== RECORDS FOR THE EXERCISE ==

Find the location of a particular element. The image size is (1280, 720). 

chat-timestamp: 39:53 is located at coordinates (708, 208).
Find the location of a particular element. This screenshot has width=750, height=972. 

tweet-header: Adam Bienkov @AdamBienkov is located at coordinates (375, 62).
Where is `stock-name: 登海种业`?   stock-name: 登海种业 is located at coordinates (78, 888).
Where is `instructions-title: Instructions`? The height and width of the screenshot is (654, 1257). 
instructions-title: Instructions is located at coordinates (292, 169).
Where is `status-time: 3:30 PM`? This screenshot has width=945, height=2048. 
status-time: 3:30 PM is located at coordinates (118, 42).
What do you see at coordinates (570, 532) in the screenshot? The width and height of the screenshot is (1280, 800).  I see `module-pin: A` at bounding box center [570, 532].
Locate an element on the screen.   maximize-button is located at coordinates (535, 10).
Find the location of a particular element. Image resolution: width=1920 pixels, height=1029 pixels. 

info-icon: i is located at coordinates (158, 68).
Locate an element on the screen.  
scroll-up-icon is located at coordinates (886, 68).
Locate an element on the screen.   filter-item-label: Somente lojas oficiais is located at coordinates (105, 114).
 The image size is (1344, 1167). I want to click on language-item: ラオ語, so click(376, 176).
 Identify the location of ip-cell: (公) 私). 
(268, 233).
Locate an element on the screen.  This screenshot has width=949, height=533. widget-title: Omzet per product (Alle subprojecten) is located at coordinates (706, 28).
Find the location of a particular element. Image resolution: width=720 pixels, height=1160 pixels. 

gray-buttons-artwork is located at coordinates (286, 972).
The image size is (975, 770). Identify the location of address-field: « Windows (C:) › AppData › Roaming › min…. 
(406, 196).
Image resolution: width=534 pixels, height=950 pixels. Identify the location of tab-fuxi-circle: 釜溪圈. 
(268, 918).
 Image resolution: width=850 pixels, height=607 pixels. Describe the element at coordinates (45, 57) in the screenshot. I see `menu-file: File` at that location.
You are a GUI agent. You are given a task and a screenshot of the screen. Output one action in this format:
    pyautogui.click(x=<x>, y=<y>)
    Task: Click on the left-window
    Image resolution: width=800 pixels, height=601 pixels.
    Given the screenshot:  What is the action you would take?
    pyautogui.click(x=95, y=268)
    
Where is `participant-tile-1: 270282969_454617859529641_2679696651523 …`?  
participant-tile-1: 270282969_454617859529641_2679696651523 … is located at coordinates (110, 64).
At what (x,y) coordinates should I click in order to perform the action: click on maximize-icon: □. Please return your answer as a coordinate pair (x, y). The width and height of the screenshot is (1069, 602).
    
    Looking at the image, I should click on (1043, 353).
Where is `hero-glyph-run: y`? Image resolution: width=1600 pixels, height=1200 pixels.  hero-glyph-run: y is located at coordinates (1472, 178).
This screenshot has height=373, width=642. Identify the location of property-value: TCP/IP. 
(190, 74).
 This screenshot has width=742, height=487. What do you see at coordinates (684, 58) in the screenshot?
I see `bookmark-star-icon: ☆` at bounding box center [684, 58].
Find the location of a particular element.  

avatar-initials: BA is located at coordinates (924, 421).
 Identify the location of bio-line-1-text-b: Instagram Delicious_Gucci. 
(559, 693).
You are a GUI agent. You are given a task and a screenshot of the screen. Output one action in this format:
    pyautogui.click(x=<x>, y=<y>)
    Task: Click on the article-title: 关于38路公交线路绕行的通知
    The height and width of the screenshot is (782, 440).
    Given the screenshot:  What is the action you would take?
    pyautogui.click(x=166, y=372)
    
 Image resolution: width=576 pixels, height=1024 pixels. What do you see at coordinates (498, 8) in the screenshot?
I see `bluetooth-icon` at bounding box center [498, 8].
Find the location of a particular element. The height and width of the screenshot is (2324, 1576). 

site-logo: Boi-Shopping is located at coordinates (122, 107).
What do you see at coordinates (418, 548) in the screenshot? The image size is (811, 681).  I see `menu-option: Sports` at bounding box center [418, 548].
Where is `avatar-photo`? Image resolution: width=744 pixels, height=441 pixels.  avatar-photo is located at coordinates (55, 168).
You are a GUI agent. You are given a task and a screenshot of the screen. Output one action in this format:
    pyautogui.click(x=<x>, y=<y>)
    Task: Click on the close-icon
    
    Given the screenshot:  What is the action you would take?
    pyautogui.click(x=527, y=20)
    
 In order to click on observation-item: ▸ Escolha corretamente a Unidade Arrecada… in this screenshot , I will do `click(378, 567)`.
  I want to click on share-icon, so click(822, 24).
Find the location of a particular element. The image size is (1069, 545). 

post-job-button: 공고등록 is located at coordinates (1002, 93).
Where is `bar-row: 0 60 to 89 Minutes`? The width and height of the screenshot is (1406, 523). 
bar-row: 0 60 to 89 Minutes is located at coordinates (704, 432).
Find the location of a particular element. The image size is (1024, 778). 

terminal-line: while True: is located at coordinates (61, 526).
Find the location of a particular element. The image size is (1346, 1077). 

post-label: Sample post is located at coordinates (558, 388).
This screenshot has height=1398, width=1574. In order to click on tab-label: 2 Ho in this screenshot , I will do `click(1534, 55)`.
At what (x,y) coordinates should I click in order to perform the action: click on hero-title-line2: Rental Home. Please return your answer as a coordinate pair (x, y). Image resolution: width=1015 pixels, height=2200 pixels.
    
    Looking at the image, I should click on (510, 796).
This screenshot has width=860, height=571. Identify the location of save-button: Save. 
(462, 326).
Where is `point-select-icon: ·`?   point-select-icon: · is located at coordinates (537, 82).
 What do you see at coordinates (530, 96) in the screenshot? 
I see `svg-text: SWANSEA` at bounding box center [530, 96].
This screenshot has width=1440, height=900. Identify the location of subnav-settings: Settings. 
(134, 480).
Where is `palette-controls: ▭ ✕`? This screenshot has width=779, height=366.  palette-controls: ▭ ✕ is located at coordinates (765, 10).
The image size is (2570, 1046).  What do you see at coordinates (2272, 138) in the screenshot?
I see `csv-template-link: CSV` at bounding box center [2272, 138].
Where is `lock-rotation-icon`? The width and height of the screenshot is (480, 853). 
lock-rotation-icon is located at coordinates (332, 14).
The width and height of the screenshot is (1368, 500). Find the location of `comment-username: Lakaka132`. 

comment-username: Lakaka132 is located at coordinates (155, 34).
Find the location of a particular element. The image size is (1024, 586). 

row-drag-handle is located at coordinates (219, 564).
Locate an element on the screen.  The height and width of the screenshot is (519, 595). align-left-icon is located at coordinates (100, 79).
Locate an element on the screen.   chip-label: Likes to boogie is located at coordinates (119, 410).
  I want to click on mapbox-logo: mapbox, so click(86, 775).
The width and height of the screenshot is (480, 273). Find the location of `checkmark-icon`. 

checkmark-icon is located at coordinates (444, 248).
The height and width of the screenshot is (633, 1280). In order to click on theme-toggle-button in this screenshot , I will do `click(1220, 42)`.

===

WHAT THE TASK REQUIRES:
Rewrite the lines from the one containing "is (480, 853)." through the end of the data, replacing "Find the location of" with "Identify the position of" and changing nothing else.

FINISHED TASK:
Where is `lock-rotation-icon`? The width and height of the screenshot is (480, 853). 
lock-rotation-icon is located at coordinates (332, 14).
The width and height of the screenshot is (1368, 500). Identify the position of `comment-username: Lakaka132`. 

comment-username: Lakaka132 is located at coordinates (155, 34).
Identify the position of a particular element. The image size is (1024, 586). 

row-drag-handle is located at coordinates (219, 564).
Locate an element on the screen.  The height and width of the screenshot is (519, 595). align-left-icon is located at coordinates (100, 79).
Locate an element on the screen.   chip-label: Likes to boogie is located at coordinates (119, 410).
  I want to click on mapbox-logo: mapbox, so click(86, 775).
The width and height of the screenshot is (480, 273). Identify the position of `checkmark-icon`. 

checkmark-icon is located at coordinates (444, 248).
The height and width of the screenshot is (633, 1280). In order to click on theme-toggle-button in this screenshot , I will do `click(1220, 42)`.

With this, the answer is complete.